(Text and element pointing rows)
++++++++

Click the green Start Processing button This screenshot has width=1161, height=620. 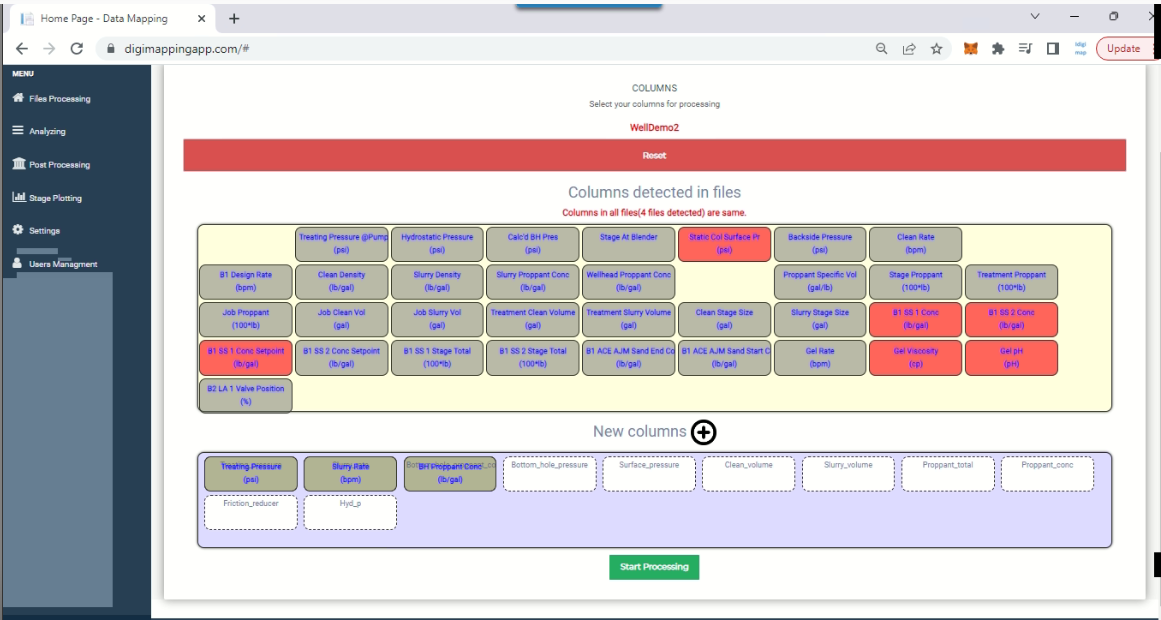pyautogui.click(x=654, y=567)
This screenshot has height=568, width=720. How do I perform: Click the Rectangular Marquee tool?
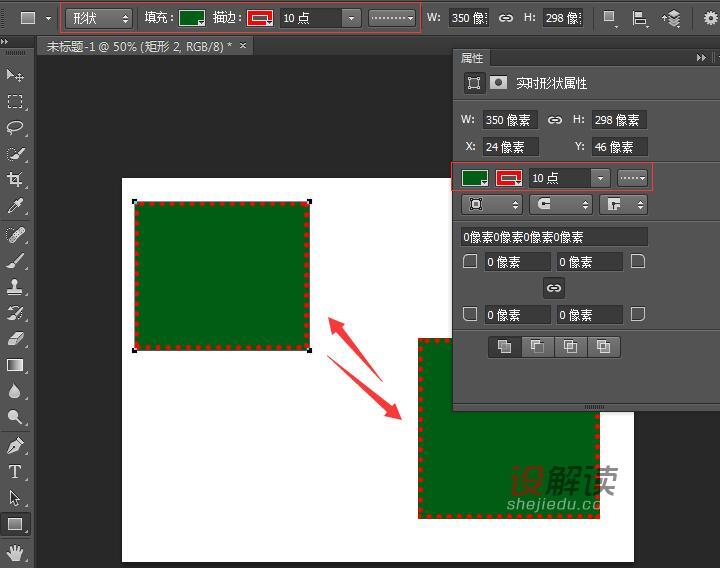click(15, 102)
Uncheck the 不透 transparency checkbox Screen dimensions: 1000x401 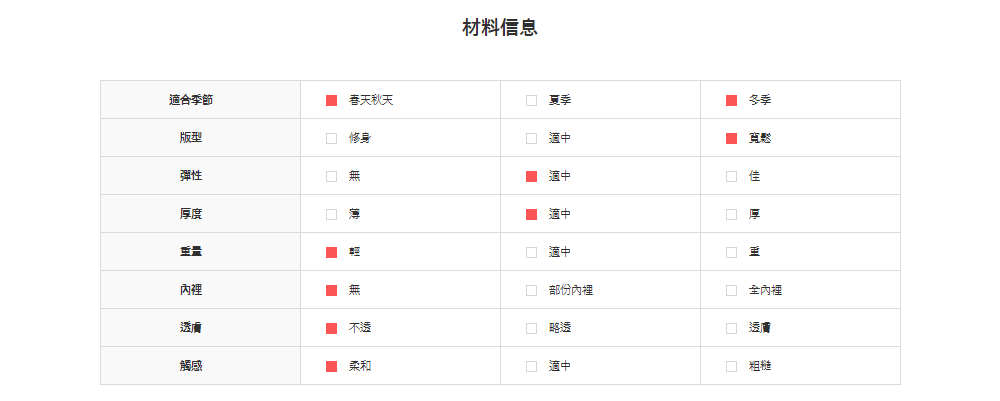coord(331,328)
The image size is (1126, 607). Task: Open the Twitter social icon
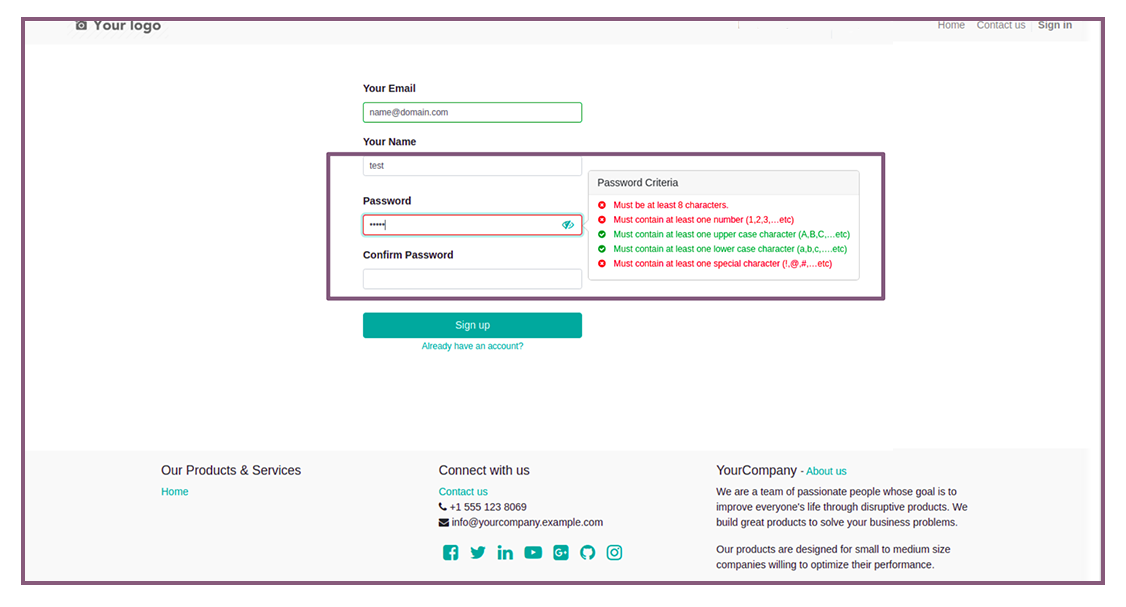tap(478, 552)
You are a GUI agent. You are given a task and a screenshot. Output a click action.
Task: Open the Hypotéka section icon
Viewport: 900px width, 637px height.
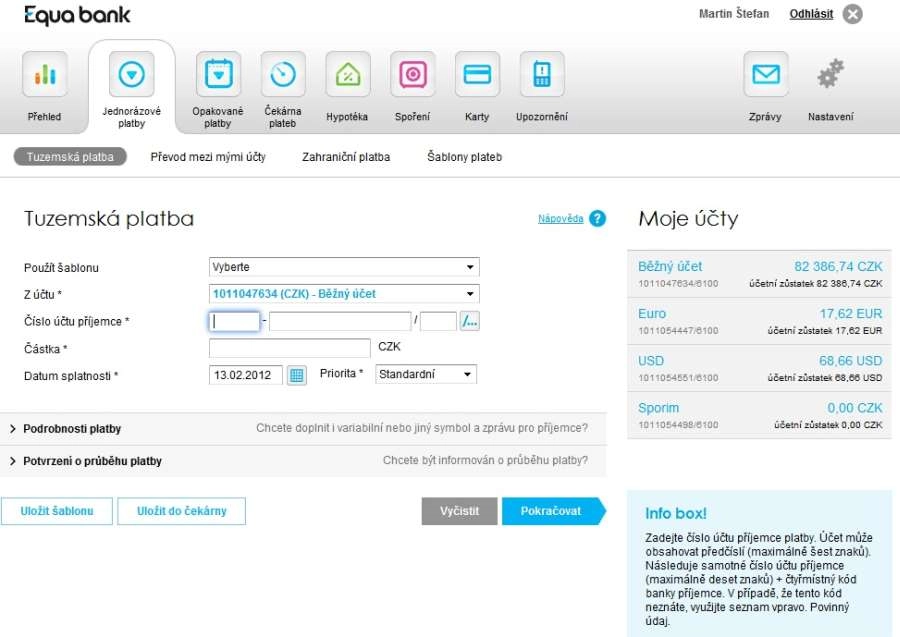347,74
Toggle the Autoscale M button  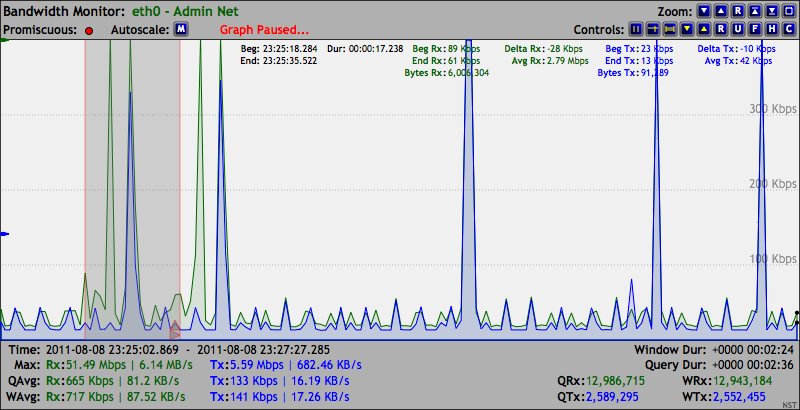(181, 30)
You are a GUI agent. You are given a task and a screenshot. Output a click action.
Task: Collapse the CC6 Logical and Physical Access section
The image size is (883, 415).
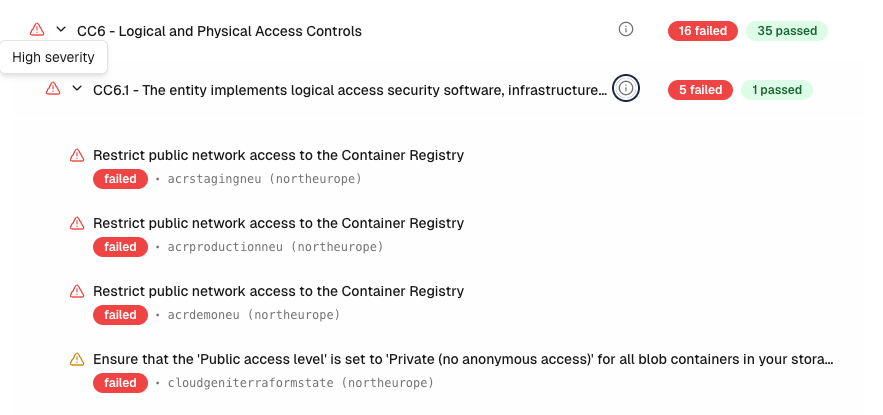point(62,30)
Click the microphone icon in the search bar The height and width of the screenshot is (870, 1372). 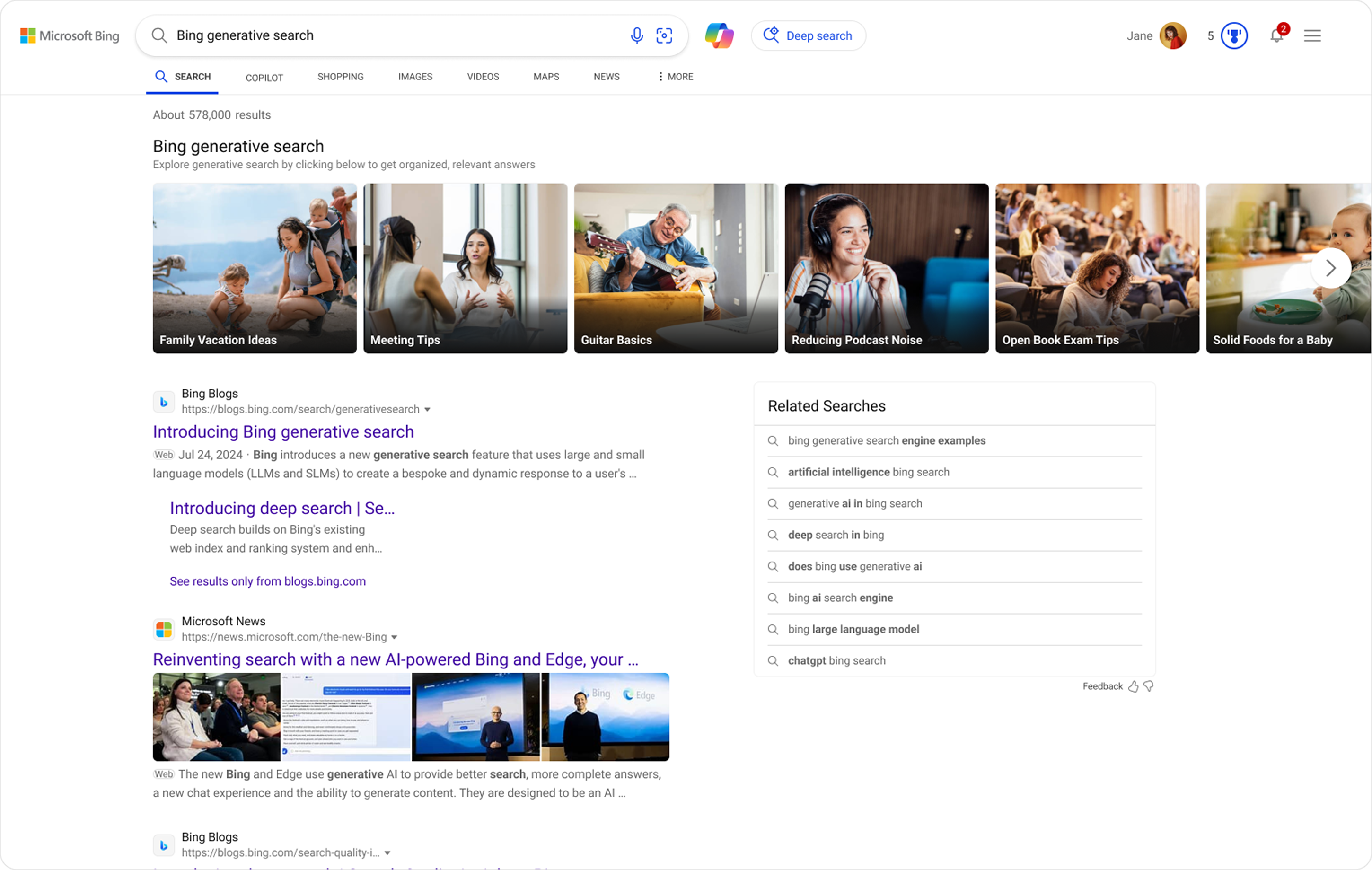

++++++++

WHAT TO WORK ON
Count the lines in the rows above that contain the word "Open", matching case exactly, and reply with the number alone.

EXERCISE OUTPUT
2